Exercise requirements =
**1.** Revise a portion of the constitutional provisions on officeholding, beginning at the words "No Governor, Member" and stopping after "remain in office.", with "counsel" changed to "advocate".
**2.** In the constitutional provisions on officeholding, what must a collector or holder of public moneys do before becoming eligible to an office of trust or profit?
**3.** Summarize the constitutional provisions on officeholding in three sentences.

Supplied text =
[BEGIN]

No President, Director, Cashier, or other officer of any Banking
company in this state, shall be eligible to the office of Governor,
Senator or Representative to the General Assembly of this State,
so long as he shall be such President, Director, Cashier, or other
officer, nor until the lapse of twelve months from the time at which
he shall have ceased to be such President, Director, Cashier, or
other officer.










Section 4.
The General Assembly shall have power to exclude from every
office of honor, trust or profit, within the State, and from the right of
suffrage, all persons convicted of bribery, perjury, or other infamous
crime.

Section 5.
No person shall be capable of holding, or of being elected to any
post of honor, profit, trust, or emolument, civil or military, legislative,
executive, or judicial, under the government of this State, who shall
hereafter fight a duel, or send, or accept a challenge to fight a duel,
the probable issue of which may be the death of the challenger, or
challenged, or who shall be a second to either party, or who shall in
any manner aid, or assist in such duel, or shall be knowingly the
bearer of such challenge, or acceptance, whether the same occur,
or be committed in or out of the State.

Section 6.
No person who may hereafter be a collector, or holder of public
moneys, shall have a seat in either House of the General
Assembly, or be eligible to any office of trust, or profit, under this
State, until he shall have accounted for, and paid into the Treasury,
all sums for which he may be accountable.

Section 7.
No Governor, Member of Congress, or of the General Assembly of
this State, shall receive a fee, be engaged as counsel, agent, or
attorney, in any civil case, or claim, against this State, or to which
this State shall be a party, during the time he shall remain in office.

[END]

Data =

[BEGIN]

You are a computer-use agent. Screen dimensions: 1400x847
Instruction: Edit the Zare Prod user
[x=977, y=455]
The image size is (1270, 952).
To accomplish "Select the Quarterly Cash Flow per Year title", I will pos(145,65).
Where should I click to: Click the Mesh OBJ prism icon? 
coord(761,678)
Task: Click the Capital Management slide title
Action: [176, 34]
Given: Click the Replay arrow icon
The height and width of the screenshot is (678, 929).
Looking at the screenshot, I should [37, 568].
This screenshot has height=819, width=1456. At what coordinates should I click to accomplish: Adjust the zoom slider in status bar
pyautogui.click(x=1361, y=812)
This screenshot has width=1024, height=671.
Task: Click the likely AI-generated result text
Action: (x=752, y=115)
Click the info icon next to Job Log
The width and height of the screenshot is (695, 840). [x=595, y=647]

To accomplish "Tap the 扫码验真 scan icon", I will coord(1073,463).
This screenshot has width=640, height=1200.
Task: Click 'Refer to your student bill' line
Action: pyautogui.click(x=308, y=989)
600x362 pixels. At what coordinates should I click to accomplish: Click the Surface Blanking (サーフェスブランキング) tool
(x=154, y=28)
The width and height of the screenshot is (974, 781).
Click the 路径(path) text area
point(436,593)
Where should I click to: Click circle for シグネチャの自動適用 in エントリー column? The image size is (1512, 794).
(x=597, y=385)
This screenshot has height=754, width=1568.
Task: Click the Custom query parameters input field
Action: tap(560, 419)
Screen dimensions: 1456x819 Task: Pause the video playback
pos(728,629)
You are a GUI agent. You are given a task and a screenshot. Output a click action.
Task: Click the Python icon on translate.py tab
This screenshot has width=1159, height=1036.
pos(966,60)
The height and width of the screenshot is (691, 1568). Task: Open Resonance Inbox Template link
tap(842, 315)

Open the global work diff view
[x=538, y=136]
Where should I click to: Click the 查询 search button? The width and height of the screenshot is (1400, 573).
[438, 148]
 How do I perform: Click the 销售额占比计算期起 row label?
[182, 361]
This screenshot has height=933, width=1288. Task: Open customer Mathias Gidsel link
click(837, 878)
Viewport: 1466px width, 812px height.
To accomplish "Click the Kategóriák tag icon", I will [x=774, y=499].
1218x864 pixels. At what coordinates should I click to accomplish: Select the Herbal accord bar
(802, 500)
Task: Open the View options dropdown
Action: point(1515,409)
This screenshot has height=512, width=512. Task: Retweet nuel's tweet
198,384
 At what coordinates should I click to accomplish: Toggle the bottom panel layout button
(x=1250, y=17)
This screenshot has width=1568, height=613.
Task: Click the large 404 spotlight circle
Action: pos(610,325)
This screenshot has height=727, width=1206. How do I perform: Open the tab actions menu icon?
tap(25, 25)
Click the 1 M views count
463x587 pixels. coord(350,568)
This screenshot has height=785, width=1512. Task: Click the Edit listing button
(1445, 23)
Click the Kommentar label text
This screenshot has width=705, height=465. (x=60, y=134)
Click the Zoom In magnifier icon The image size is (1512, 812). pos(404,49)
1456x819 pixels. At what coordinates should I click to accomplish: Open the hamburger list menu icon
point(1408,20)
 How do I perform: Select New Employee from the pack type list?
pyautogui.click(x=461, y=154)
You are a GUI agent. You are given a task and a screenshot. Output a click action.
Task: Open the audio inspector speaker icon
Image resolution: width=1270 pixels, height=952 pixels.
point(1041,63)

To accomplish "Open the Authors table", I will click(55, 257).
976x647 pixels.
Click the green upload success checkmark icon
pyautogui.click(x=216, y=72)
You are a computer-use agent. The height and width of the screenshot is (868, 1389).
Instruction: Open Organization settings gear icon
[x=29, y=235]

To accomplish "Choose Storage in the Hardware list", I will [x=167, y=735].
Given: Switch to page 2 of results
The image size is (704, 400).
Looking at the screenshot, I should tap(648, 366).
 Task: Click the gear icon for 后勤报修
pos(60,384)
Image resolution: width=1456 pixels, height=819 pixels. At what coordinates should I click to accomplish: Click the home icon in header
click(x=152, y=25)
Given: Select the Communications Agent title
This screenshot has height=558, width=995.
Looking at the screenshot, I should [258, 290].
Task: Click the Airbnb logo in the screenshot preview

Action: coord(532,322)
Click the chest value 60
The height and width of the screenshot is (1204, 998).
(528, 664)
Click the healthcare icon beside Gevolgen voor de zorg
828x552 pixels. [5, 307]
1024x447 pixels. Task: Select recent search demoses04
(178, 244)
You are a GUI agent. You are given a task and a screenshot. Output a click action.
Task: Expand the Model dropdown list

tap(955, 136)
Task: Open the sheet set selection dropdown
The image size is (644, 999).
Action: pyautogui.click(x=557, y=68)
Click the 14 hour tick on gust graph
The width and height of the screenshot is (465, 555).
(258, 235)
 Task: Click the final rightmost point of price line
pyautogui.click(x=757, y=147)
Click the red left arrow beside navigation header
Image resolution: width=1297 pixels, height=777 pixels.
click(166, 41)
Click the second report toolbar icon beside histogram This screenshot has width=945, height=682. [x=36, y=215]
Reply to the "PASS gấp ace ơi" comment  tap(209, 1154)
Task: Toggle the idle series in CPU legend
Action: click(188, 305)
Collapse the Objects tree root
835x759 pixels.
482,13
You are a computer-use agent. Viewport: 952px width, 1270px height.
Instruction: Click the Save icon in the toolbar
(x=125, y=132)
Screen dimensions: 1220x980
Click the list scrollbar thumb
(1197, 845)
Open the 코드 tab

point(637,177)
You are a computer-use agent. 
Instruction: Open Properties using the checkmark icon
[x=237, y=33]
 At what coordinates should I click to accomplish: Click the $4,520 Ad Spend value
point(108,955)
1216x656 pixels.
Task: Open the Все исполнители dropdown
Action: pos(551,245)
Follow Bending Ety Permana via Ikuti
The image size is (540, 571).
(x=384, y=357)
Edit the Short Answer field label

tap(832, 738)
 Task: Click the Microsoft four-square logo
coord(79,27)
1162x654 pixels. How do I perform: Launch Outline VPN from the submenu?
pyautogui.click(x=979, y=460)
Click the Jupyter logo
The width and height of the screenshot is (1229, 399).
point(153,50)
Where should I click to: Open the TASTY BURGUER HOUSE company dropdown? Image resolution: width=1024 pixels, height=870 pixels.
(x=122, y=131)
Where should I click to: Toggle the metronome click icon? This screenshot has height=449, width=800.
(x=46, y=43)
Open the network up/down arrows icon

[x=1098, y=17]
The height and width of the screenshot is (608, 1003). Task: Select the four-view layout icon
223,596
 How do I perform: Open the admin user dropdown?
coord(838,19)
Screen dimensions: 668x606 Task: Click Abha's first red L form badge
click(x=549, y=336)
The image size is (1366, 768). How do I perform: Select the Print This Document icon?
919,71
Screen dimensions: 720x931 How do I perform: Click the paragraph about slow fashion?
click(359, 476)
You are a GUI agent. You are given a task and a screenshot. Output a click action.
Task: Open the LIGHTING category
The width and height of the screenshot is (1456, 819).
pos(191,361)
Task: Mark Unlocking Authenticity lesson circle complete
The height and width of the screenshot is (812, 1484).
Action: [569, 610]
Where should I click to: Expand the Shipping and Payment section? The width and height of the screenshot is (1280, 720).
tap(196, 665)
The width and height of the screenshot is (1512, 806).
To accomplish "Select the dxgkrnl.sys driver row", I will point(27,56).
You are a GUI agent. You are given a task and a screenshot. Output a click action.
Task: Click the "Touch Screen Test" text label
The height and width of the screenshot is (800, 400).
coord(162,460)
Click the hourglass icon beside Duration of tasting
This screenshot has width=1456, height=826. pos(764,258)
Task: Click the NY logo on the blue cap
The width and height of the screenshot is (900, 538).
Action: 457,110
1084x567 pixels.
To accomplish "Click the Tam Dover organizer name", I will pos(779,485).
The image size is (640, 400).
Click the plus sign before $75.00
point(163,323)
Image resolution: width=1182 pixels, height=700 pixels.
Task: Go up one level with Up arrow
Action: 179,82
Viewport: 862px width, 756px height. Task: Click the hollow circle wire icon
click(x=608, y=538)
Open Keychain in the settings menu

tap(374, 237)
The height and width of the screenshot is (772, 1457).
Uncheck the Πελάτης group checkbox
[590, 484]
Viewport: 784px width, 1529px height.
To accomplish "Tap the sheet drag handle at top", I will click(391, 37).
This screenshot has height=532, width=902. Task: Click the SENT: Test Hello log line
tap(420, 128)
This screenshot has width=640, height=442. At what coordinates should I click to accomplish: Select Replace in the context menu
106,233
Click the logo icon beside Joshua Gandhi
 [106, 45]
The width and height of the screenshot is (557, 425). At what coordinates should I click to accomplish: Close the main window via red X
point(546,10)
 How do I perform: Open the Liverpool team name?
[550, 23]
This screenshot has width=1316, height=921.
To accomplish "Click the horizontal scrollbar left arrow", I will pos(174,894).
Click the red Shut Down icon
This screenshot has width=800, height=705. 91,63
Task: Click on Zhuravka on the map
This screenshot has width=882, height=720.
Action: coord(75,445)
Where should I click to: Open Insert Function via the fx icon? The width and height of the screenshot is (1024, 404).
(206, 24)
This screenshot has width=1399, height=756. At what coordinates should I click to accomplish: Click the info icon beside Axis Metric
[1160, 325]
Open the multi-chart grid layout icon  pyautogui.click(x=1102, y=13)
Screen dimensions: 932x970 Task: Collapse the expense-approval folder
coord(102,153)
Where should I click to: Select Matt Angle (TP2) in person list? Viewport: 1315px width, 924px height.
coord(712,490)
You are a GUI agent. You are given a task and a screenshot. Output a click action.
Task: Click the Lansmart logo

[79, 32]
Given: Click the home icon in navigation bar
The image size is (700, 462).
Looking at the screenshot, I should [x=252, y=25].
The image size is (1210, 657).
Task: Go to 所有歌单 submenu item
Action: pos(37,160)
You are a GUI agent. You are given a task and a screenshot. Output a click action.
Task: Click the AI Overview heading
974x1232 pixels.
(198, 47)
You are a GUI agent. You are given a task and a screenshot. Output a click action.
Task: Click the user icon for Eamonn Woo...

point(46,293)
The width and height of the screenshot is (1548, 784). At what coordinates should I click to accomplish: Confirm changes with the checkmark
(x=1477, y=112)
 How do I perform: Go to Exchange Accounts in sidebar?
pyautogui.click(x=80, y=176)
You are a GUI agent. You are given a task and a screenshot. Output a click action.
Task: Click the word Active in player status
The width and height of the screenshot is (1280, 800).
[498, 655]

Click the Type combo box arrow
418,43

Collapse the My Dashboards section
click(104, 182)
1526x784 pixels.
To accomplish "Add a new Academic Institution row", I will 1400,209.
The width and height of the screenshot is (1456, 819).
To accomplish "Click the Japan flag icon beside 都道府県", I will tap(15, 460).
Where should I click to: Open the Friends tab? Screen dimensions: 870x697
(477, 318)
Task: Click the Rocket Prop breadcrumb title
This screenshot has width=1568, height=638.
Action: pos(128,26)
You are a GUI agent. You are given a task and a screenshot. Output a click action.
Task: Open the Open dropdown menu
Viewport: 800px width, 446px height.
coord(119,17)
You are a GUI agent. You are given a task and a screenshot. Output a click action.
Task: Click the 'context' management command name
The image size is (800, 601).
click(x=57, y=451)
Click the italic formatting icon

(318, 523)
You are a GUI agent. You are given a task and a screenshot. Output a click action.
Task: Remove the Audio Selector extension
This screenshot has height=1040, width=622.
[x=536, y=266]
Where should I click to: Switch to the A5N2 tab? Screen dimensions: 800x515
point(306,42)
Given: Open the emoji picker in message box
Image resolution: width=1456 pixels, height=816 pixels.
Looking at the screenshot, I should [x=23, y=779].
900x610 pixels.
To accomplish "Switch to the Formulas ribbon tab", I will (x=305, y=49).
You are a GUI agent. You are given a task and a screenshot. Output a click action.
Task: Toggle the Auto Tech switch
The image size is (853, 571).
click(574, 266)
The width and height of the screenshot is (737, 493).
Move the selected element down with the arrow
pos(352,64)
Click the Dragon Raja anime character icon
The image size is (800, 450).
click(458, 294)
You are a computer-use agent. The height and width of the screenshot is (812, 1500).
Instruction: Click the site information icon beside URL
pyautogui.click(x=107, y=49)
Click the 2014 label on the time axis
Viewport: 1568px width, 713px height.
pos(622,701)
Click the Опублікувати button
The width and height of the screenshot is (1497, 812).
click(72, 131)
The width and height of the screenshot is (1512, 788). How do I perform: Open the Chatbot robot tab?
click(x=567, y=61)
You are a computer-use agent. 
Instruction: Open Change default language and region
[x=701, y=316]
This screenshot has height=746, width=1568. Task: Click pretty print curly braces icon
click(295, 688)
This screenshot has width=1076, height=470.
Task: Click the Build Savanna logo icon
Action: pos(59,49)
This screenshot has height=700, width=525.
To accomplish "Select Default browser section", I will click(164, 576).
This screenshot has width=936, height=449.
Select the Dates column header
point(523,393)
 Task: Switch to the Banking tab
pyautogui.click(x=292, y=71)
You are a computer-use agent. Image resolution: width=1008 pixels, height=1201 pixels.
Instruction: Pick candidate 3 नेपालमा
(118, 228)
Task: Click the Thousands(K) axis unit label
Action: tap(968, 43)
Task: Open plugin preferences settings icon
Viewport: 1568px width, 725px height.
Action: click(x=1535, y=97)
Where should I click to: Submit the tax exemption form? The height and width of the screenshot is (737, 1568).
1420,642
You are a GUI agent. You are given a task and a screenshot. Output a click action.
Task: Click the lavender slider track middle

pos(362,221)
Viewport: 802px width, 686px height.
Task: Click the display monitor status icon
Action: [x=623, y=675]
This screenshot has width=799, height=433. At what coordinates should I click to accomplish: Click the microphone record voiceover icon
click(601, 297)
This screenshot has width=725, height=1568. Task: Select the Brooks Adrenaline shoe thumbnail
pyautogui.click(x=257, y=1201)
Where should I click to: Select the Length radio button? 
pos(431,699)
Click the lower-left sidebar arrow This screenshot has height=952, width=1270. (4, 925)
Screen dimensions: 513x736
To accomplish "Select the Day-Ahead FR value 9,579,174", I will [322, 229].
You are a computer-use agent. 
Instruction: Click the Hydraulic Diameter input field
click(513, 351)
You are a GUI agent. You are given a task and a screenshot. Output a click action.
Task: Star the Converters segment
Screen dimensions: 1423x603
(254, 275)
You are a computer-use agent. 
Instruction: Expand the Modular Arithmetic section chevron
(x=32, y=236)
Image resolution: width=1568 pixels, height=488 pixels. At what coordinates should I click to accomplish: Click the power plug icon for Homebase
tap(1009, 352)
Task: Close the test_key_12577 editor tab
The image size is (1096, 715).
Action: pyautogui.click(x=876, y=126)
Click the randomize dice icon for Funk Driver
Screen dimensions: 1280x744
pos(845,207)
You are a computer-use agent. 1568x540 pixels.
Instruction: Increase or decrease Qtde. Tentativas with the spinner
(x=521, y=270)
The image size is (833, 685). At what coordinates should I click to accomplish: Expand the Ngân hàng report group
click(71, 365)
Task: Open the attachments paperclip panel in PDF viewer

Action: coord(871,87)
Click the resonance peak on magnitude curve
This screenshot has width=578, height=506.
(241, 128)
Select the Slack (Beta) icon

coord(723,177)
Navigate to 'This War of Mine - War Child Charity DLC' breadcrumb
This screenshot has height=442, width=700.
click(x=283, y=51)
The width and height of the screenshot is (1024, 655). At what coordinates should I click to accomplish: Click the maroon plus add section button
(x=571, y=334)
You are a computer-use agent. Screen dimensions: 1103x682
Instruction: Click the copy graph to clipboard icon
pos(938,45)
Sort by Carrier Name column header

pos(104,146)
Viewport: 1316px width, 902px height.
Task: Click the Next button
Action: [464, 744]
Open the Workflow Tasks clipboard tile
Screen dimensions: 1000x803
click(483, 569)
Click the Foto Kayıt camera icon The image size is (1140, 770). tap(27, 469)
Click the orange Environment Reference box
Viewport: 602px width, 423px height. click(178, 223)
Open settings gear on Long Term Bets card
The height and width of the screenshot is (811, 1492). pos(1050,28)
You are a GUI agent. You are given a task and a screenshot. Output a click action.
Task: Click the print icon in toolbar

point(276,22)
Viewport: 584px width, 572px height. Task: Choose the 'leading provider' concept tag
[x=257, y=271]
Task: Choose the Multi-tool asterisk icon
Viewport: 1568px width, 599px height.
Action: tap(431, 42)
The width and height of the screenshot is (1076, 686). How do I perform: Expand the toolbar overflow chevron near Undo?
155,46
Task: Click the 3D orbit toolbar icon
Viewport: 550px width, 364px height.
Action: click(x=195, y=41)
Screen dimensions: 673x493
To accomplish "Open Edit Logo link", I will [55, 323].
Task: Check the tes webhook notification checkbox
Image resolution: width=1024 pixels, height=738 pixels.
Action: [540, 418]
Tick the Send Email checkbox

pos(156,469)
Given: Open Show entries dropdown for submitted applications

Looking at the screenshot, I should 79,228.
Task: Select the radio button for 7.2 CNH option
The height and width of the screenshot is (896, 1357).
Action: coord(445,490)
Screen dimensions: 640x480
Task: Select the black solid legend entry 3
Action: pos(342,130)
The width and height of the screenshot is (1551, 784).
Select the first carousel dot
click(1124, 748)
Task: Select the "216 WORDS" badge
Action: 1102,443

[END]

Responses =
**1.**
No Governor, Member of Congress, or of the General Assembly of
this State, shall receive a fee, be engaged as advocate, agent, or
attorney, in any civil case, or claim, against this State, or to which
this State shall be a party, during the time he shall remain in office.

**2.** He must account for and pay into the Treasury all sums for which he may be accountable.

**3.** Officers of any banking company in the state cannot serve as Governor, Senator, or Representative while holding that post or until twelve months after leaving it. The General Assembly may exclude persons convicted of bribery, perjury, or other infamous crimes from office and from suffrage, and anyone who fights, seconds, aids, or carries a challenge to a duel cannot hold or be elected to any state post. Collectors or holders of public moneys cannot sit in the General Assembly or hold office until they have paid all sums they owe into the Treasury, and the Governor, members of Congress, and members of the General Assembly may not take a fee or act as counsel, agent, or attorney in any civil case or claim against the state, or in any case to which the state is a party, while in office.